The models are also intended for edge deployment using TensorRT.

Using the Model with TAO

To use these models as pretrained weights for transfer learning, use the following as a template for the model and train component of the experiment spec file to train a NVCLIP model. For more information on the experiment spec file, see the TAO Toolkit User Guide - NVCLIP.

model:
  backbone:
    type: "open_clip"
    custom_args:
      model_name: "ViT-L-14-SigLIP-CLIPA-336"
    freeze: true
  init_cfg:
    checkpoint: "Path to the checkpoint"

Training Dataset:

Data Collection Method by dataset:

  • Automated

Labeling Method by dataset:

  • Automated

Properties:

Dataset No. of Images
NV Internal Data 700M

Evaluation Dataset:

Link: https://www.image-net.org/

Data Collection Method by dataset:

  • Unknown

Labeling Method by dataset:

  • Unknown

Properties:
50,000 validatio images from ImageNet dataset

Methodology and KPI

The performance of zero shot accuracy of NVCLIP on ImageNet validation dataset.

model top-1 Accuracy
ViT-H-336 0.7786
ViT-L-336 0.7629

Inference:

Engine: Tensor(RT)
Test Hardware:

  • A2
  • A30
  • DGX H100
  • DGX A100
  • DGX H100
  • JAO 64GB
  • Jetson AGX Xavier
  • L4
  • L40
  • NVIDIA T4
  • Orin
  • Orin Nano 8GB
  • Orin NX
  • Orin NX16GB
  • T4
  • Xavier NX

The inference is run on the provided unpruned model at FP16 precision.
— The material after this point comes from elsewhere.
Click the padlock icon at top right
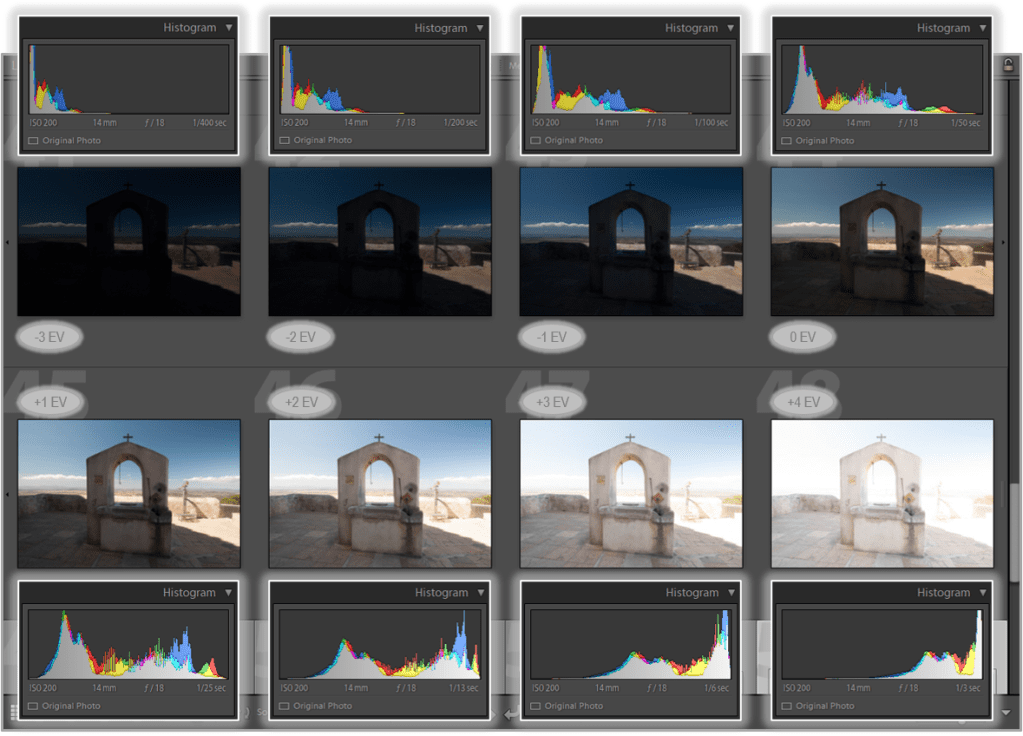 1009,65
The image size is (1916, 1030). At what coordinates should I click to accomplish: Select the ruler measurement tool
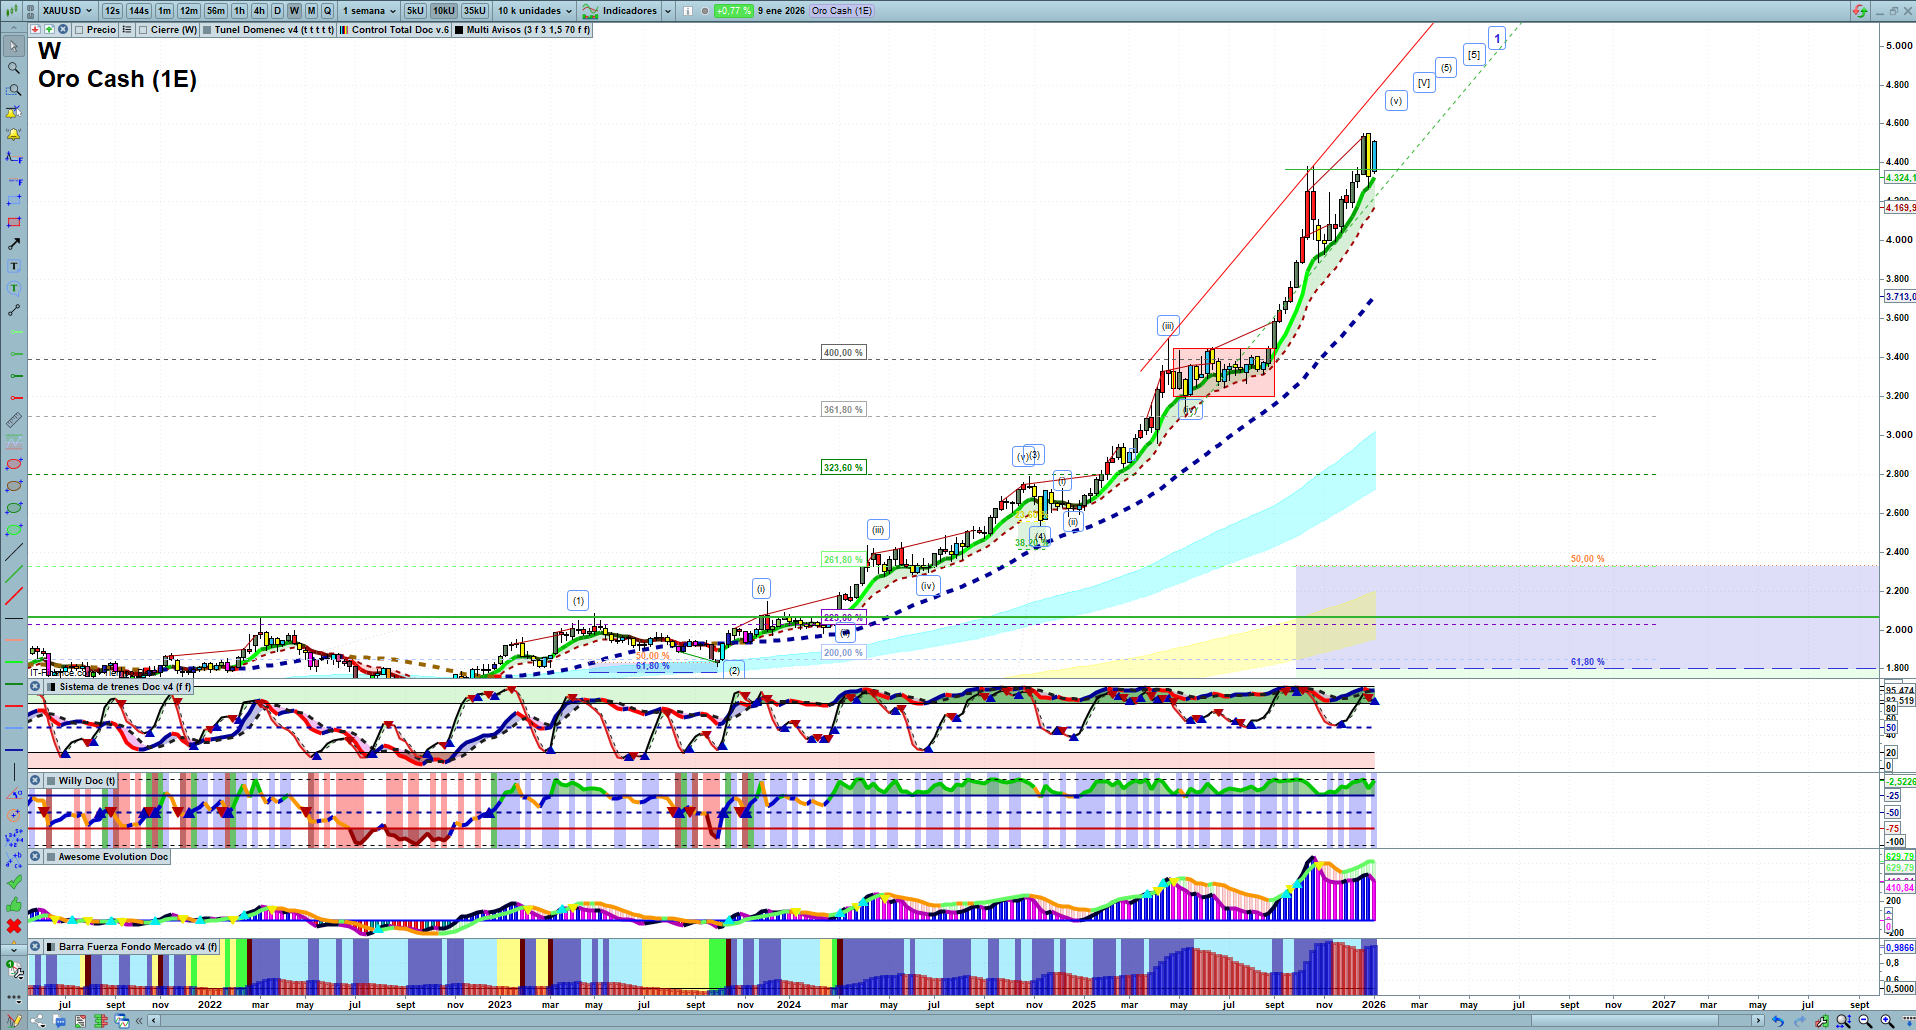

The inference performance is run using trtexec on Jetson AGX Xavier, Xavier NX, Orin, Orin NX and NVIDIA T4, and Ampere GPUs. The Jetson devices are running at Max-N configuration for maximum GPU frequency. The performance shown here is the inference only performance. The end-to-end performance with streaming video data might vary depending on other bottlenecks in the hardware and software.

NVCLIP ViT-H

Platform BS FPS
A2 128 34.88
L4 128 107.80
A30 128 230.04
L40 128 286.69
A100 128 466.98
H100 128 782.47

Technical Blogs

  • Learn how to transform Industrial Defect Detection with NVIDIA TAO and Vision AI Models.
  • Read the 2 part blog on training and optimizing 2D body pose estimation model with TAO - Part 1 | Part 2.
  • Learn how to train real-time license plate detection and recognition app with TAO and DeepStream.
  • Model accuracy is extremely important, learn how you can achieve state of the art accuracy for classification and object detection models using TAO.
  • Learn how to train the Instance segmentation model using MaskRCNN with TAO.
  • Read the technical tutorial on how PeopleNet model can be trained with custom data using Transfer Learning Toolkit.
  • Learn how to train and deploy real-time intelligent video analytics apps and services using DeepStream SDK.

Suggested Reading

  • More information on about TAO Toolkit and pre-trained models can be found at the NVIDIA Developer Zone.
  • Read the TAO Quick Start guide and release notes.
  • If you have any questions or feedback, see the discussions on TAO Toolkit Developer Forums.
  • Deploy your model on the edge using DeepStream. Learn more about DeepStream SDK.

Ethical Considerations:

NVIDIA believes Trustworthy AI is a shared responsibility and we have established policies and practices to enable development for a wide array of AI applications. When downloaded or used in accordance with our terms of service, developers should work with their internal model team to ensure this model meets requirements for the relevant industry and use case and addresses unforeseen product misuse. For more detailed information on ethical considerations for this model, please see the Model Card++ Promise and the Explainability, Bias, Safety & Security, and Privacy Subcards.